As a bridge to heart transplantation or alternatives in some cases, they use ventricular assist device implantation (Thoratac, Norvaco, Heartmate) on those with acute or chronic intractable heart failure due to varieties of heart disorders. For patients with difficult-to-treat low output syndromes post-operatively, 25-50% of them survived without having to take further steps. In acute myocardial infarction, 98% past the acute phase and 30% recovered on its own. They also implant ventricular assist device on patients with long term congestive heart failure with 90% of discharge rate and 50-80% of long-term survival.

Some patients have enlarged left ventricle due to long term diseases. They treat them with left ventricular reduction surgery to reduce the size of the enlarged heart muscle so the heart can pump more efficiently and vigorously. The mortality of this type of surgery is 1.9%; and the 1-year survival is 87%. 72% of these patients have avoided having heart transplant.

For patients with chronic atria fibrillation, they treat it with microwave ablation during the surgery and have achieved promising outcomes.

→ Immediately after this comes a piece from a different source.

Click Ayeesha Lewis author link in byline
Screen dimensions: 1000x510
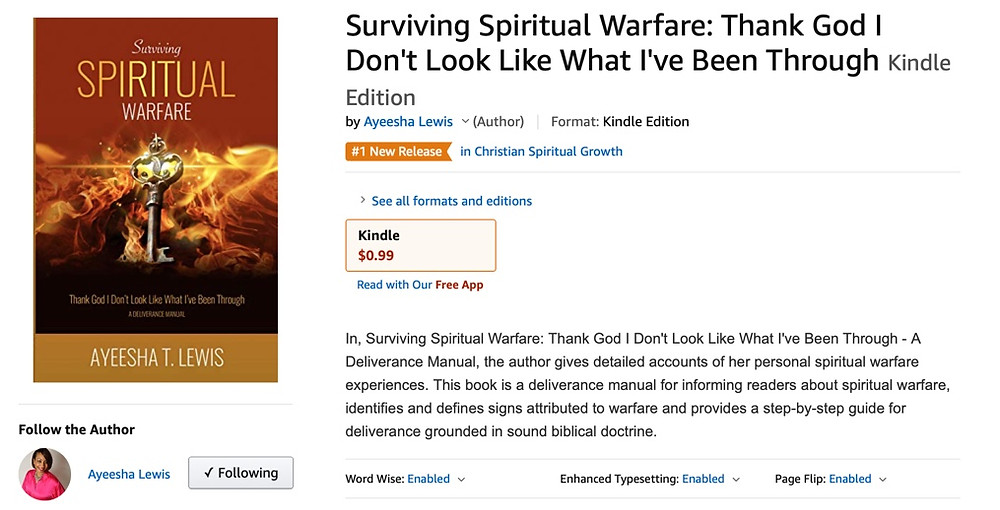(x=408, y=121)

The hospital regularly sends surgeons to Germany and America to receive clinical training on advanced procedures. They also invite cardiac surgeons from abroad to come to the Zhongshan Hospital to exchange experiences. Many surgeons attend medical conferences abroad to catch up on new developments in cardiothoracic surgery. Embraced by the academic and professional atmosphere, they make up one of the strongest cardiac surgical teams in China. They have been recognized for their excellence with many awards.